Now, the bad. There are several fairly well-known challenges to implementing AI via ML, including the need to train your AI models in order to maximise their effectiveness (creating a lag time before that can be achieved), the fact that predictive models can only ever be as good as the data you train them on (and hence can absorb biases that are present in that data – just run a search on “racist AI” to see the kind of thing that can lead to), and the voluminous nature of ML model architectures (Champion-Challenger, for instance) meaning you have to figure out a way to manage hundreds (or thousands, or tens of thousands) of models en masse. But all of these problems have been around for a while, and they are generally addressable, to one extent or another, using the technology available today.

Generative AI is a different story. Although the tech, as already discussed, isn’t quite as new as the headlines might suggest, the public awareness and adoption of it certainly is. As such, there are a number of potential problems it might cause simply because no-one has really been thinking about them until recently.

For instance, it’s easy to imagine ChatGPT and its ilk being harnessed to write a huge number of highly convincing phishing emails, either by independent hacking groups or by hostile governments (which ones those might be is left as an exercise to the reader). This is concerning, because social engineering (of which phishing is a major subcategory) is already by far the most successful method to circumvent cybersecurity measures and get access to and expose sensitive data. Being able to crank out the material for those attacks automatically and in massive numbers is sure to make the problem significantly worse. This makes it more important than ever to find and protect your sensitive data, both via technology such as masking and through training privileged individuals in good security practices, like how to detect phishing and other forms of social engineering.

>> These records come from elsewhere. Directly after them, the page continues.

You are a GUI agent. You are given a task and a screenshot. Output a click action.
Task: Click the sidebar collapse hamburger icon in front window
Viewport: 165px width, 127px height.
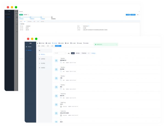[x=38, y=43]
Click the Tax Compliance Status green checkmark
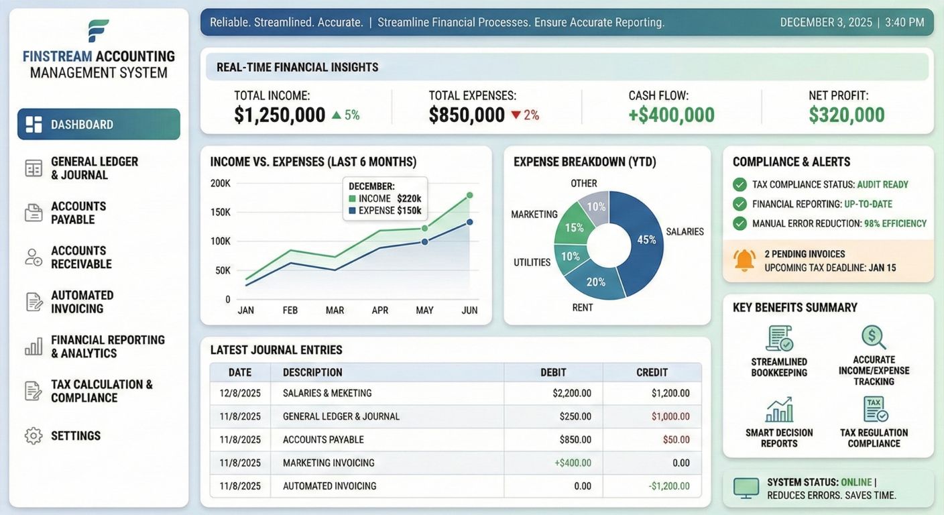 [x=740, y=184]
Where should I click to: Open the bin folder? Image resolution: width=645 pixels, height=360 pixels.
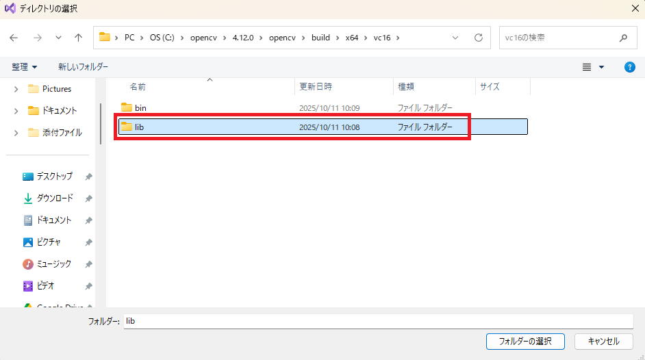(x=140, y=108)
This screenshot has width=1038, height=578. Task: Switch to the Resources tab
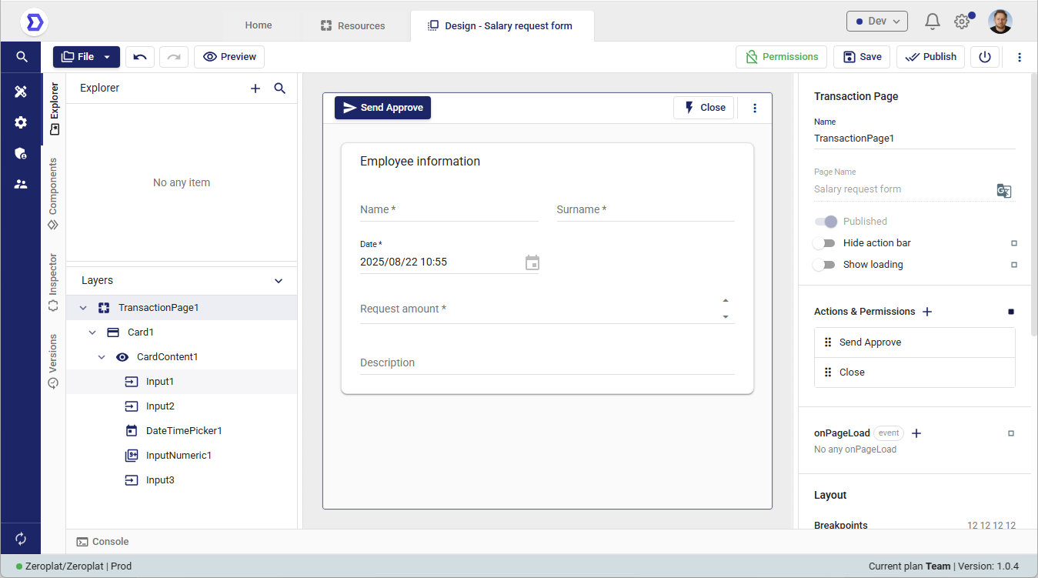click(x=353, y=25)
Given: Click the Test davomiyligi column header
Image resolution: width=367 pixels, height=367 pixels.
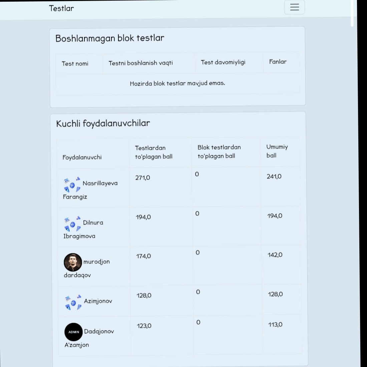Looking at the screenshot, I should (x=223, y=62).
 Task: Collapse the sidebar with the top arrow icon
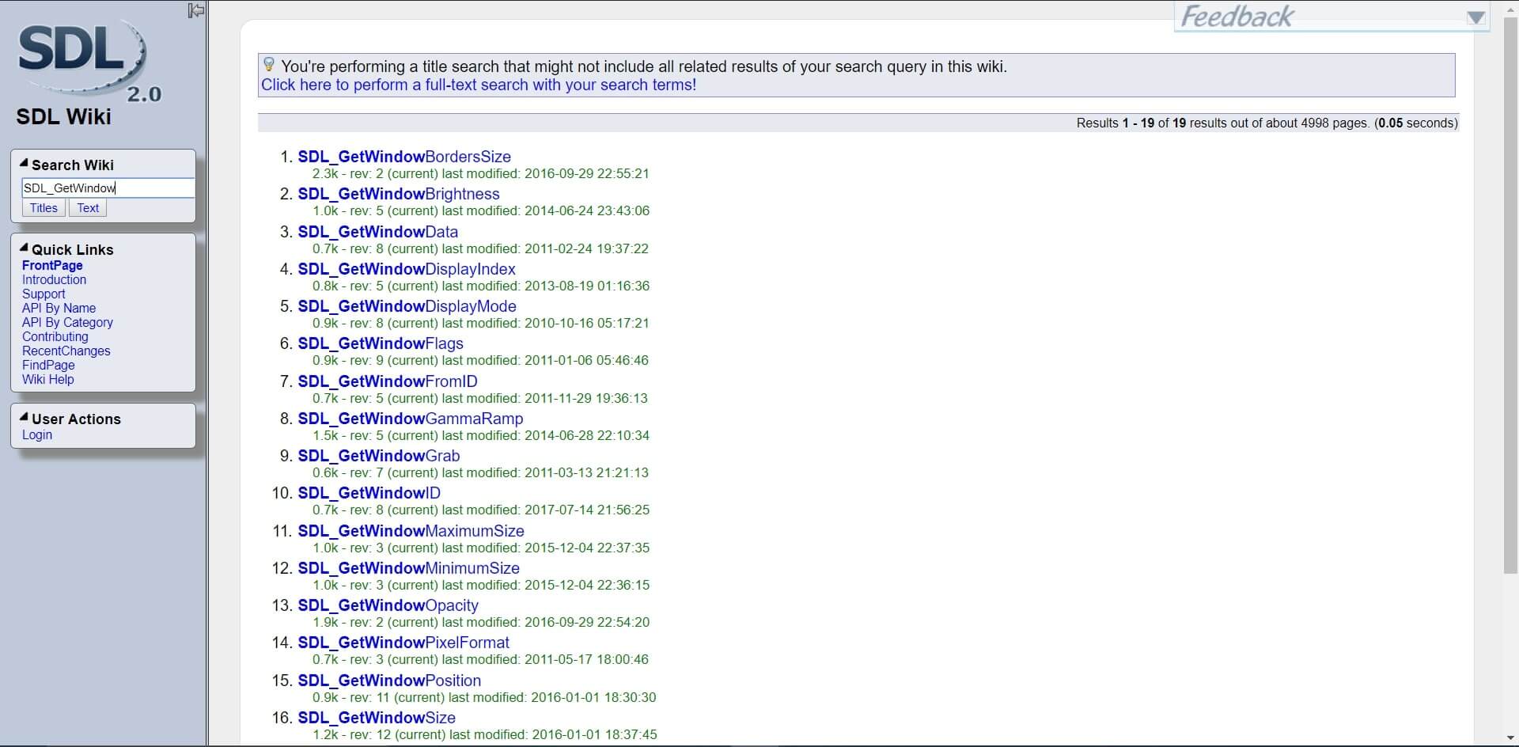click(x=196, y=10)
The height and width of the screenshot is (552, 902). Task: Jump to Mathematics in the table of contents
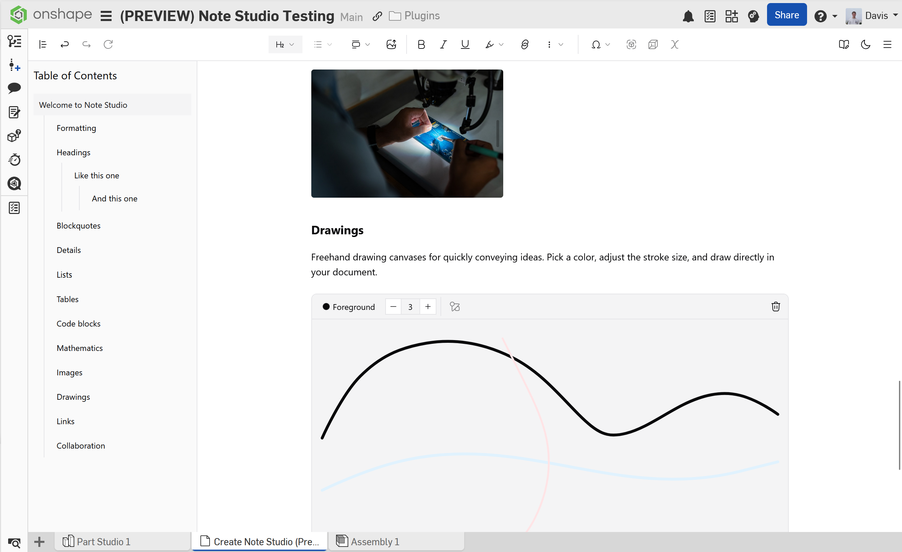pos(79,348)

There is also a concern that generative AI engines could expose real, sensitive data if asked the right questions. What’s more, AI engines are designed to learn from their inputs. What if someone (mistakenly or deliberately) just tells the engine some sensitive info? Will the AI be sophisticated enough to realise that data is sensitive and that it shouldn’t reproduce it? While there are safeguards in place on some engines to prevent this sort of thing, it’s not yet clear how effective they will be when really put to the test (in an enterprise environment, say).

Verdict: Balance is Key

To conclude, ML as it currently stands – which includes generative AI – is a sophisticated and useful tool, and it must be assessed as such from a business perspective*. As with any such tool, it will surely cause both great successes and great problems for data governance, data security, and data in general.

*The social issues raised by AI, especially generative AI, are for my money very real (will AI art put artists out of business? Yes, probably) but outside the scope of both this paper and, frankly, my expertise. This goes double for the philosophical questions that surround the field.